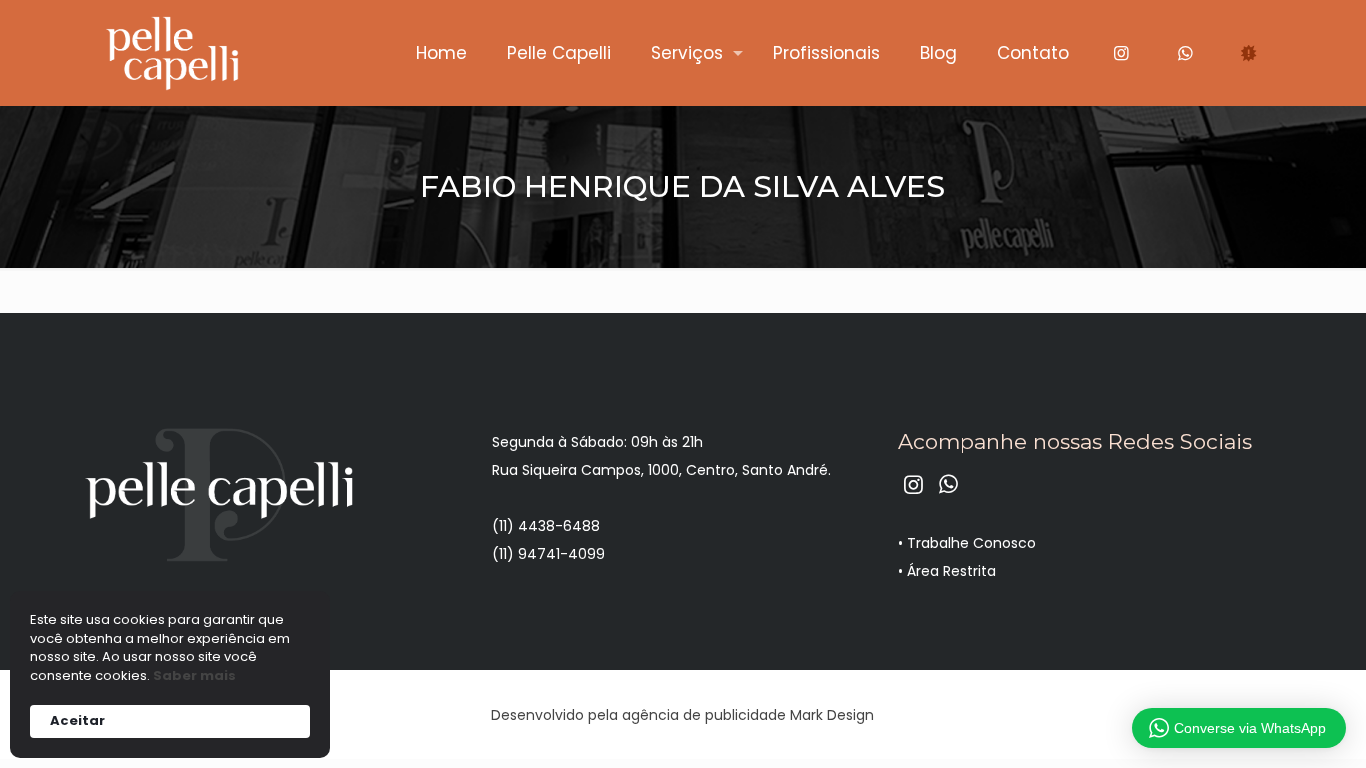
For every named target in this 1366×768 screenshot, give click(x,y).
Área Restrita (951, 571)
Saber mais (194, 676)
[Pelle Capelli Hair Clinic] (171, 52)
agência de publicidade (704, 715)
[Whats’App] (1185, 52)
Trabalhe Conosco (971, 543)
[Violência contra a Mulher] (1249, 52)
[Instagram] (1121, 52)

* * *

Reproduce every entry exactly, but omit each picture.

Answer box:
For every named target in this 1366×768 screenshot, give click(x,y).
Área Restrita (951, 571)
Saber mais (194, 676)
[Pelle Capelli Hair Clinic] (171, 52)
agência de publicidade (704, 715)
[Whats’App] (1185, 52)
Trabalhe Conosco (971, 543)
[Violência contra a Mulher] (1249, 52)
[Instagram] (1121, 52)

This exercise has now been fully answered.